> Task instructions: Verbatim copy, pictures excluded: every line from the one with "Toggle checkmark for" through the final line of the data below, and no other line.

(Stored data entries)
------------------------------------------------------------

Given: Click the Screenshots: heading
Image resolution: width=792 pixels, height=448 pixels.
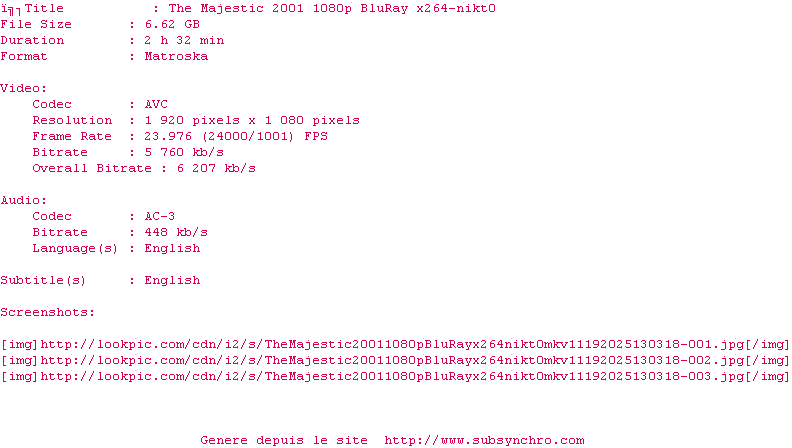Looking at the screenshot, I should click(47, 313).
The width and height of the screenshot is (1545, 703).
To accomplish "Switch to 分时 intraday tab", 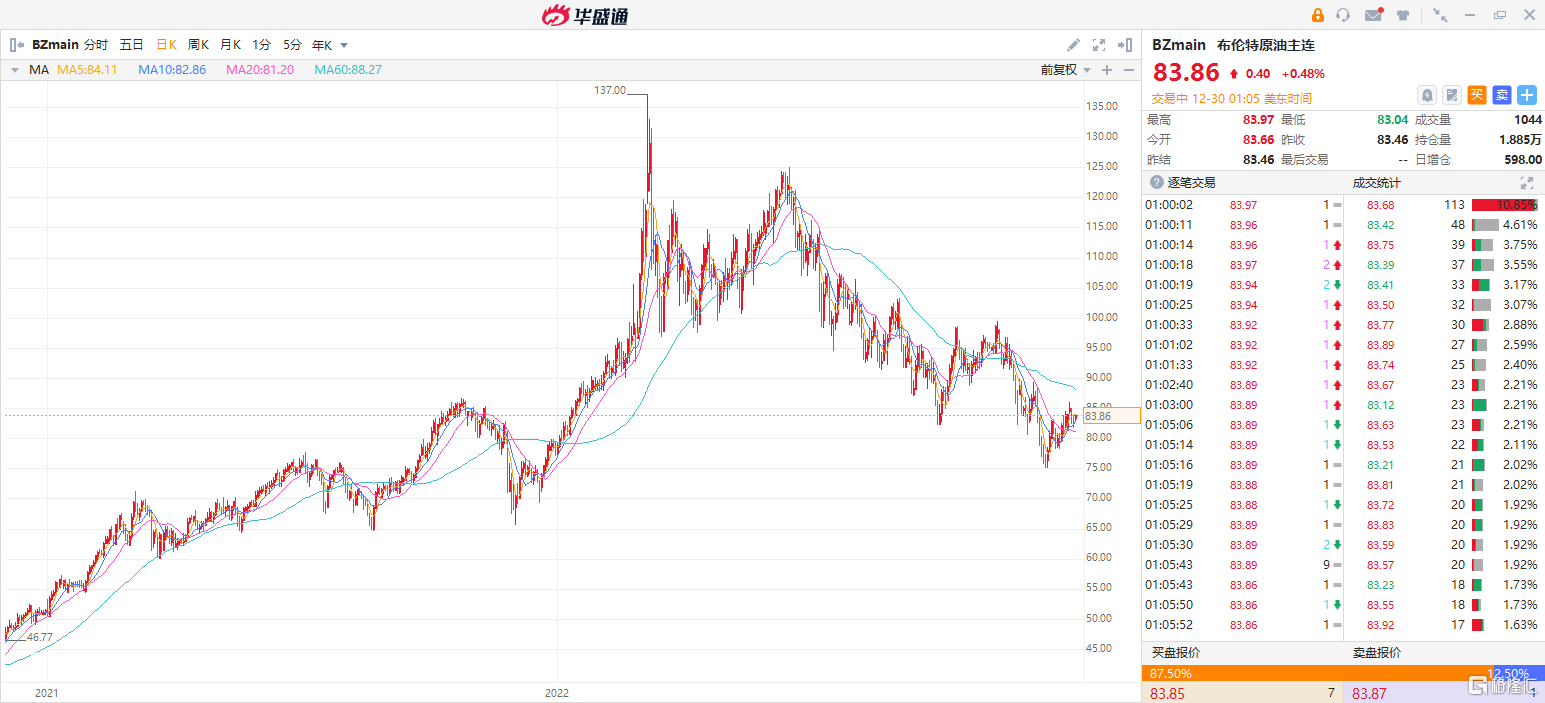I will (x=96, y=45).
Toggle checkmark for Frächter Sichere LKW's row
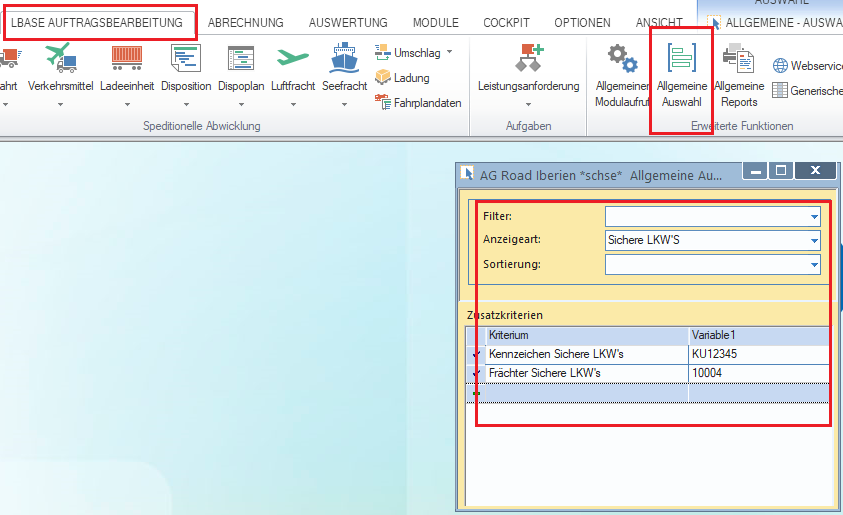843x515 pixels. click(476, 373)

------------------------------------------------------------

> Expected output:
Toggle checkmark for Frächter Sichere LKW's row
843x515 pixels. click(476, 373)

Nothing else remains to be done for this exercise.